Abstract

INTRODUCTION: Choledochal cysts are cystic dilatations found within the intra and/or extrahepatic bile ducts. Untreated choledochal cysts can lead to increased risk for strictures, pancreatitis, cholangitis, gallbladder cancer, cholangiocarcinoma and pancreatic cancer. Early and accurate identification of choledochal cysts is crucial to determine appropriate medical and surgical planning. We present a case of a patient with a type 1 choledochal cyst with anomalous pancreaticobiliary malunion. CASE DESCRIPTION/METHODS: A 42-year-old female with a PMH of a cholecystectomy and known biliary cyst presented with acute onset abdominal pain.
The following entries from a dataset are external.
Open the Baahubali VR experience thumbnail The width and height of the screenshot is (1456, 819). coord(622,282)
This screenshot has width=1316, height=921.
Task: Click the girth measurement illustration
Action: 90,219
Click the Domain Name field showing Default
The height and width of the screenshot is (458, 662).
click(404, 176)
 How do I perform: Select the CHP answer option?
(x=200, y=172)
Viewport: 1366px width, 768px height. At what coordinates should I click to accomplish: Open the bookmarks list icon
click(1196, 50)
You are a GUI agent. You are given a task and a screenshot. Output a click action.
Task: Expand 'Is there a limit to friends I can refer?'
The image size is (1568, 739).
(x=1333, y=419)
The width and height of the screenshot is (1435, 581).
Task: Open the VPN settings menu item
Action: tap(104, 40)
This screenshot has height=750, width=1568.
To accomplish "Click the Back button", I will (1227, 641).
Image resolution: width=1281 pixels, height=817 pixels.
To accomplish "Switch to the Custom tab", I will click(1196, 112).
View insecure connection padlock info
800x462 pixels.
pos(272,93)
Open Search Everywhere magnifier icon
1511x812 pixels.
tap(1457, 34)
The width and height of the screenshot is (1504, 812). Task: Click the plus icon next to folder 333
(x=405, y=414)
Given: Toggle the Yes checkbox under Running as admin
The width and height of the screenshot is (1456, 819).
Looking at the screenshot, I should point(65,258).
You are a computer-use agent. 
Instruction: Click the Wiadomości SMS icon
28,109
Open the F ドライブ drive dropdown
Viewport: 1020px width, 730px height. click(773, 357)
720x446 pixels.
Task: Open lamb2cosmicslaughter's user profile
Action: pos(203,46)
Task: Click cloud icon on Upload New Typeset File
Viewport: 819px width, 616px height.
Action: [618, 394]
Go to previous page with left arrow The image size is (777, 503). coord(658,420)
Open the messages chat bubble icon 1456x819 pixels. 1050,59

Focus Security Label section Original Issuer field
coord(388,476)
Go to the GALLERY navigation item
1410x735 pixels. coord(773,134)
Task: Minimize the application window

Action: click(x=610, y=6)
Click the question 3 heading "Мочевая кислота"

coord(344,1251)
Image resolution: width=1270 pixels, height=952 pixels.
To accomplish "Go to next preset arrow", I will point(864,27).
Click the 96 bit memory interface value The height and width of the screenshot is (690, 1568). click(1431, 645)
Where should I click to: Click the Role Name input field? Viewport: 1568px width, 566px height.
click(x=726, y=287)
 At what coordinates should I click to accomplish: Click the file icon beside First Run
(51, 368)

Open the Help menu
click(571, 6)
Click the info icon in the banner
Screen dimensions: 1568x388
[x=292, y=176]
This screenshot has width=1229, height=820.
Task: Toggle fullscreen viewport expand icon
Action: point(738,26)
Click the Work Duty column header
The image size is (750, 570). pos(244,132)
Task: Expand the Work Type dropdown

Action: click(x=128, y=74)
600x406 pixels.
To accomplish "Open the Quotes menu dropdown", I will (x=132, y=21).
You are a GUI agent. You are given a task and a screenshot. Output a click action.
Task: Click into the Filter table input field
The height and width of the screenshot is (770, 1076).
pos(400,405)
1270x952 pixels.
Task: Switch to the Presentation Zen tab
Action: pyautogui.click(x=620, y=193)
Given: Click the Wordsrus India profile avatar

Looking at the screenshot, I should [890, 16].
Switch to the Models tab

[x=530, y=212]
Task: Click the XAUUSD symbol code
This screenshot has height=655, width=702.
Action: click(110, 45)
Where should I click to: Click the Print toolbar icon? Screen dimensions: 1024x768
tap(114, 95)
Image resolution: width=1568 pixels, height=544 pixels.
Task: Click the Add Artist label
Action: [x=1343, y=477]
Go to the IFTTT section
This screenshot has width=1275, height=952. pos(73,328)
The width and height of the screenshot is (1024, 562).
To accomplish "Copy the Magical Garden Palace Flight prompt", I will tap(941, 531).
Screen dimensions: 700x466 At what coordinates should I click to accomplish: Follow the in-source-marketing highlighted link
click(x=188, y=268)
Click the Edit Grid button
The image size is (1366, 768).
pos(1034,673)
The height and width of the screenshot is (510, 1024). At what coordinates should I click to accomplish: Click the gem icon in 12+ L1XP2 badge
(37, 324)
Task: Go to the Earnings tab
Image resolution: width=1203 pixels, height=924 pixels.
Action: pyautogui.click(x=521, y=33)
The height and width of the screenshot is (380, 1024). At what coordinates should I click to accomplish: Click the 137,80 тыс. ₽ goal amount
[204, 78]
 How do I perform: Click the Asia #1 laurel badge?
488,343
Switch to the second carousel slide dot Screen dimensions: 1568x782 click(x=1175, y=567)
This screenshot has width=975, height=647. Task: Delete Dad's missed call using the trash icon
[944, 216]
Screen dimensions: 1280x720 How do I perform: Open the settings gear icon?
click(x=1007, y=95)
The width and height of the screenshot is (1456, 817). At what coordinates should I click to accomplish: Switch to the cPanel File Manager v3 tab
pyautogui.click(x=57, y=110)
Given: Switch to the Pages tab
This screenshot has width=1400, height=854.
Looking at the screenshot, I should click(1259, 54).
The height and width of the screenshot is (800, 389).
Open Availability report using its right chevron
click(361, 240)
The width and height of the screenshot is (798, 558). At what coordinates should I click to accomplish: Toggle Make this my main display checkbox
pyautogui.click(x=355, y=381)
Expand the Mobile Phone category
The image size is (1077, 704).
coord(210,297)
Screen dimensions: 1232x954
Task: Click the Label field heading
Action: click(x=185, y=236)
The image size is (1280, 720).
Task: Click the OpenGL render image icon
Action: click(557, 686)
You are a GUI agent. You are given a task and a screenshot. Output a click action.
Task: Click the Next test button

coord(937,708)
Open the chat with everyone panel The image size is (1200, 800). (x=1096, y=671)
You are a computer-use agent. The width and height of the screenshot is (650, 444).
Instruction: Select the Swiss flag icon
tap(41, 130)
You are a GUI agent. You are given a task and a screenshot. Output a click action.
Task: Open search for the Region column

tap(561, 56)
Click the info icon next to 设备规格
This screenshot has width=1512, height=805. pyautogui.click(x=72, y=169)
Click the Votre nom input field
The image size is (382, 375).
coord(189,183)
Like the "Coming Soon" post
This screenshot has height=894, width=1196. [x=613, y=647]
MRCP demonstrated a 5.5 cm fusiform dilatation of the common bile duct (CBD). EUS confirmed a CBD dilatation (Figure 1). ERCP with spyglass cholangioscopy showed an abnormal pancreaticobiliary junction with a common channel about 1 cm long leading to two separate openings, one to the CBD/choledochal cyst and another to the pancreatic duct orifice (Figure 2). Fluoroscopy showed contrast filling a dilated cystic structure in the proximal CBD consistent with a choledochal cyst (Figure 3). A 7 French × 7 cm flex stent was deployed into the CBD. Findings were consistent with a type 1 choledochal cyst and an anomalous pancreaticobiliary malunion. Patient underwent ex-lap with resection of the choledochal cyst with roux-en-y hepaticojejunostomy creation, which she tolerated well. DISCUSSION: The Todani classification is based on cyst location and bile duct dilatation. There are 5 types with type 1 as the most common which comprises of 80-90% of all choledochal cysts. Type 1 choledochal cysts involve fusiform dilatation of the entire CBD without any intrahepatic dilatation. Cancer is more common in patients who are older and with type I and IV cysts. These are typically treated with complete cyst resection and Roux-en-Y hepaticojejunostomy. Additionally, 50-80% of patients with choledochal cysts have an anomalous pancreaticobiliary malunion. The KOMI classification is used to classify anomalous pancreaticobiliary malunions into 3 types, which is based on the CBD/pancreatic duct angle and presence of CBD dilation. This case was a KOMI type IIB anomalous pancreaticobiliary malunion given the common hepatic and pancreatic ducts join each other at an acute angle creating a single common channel.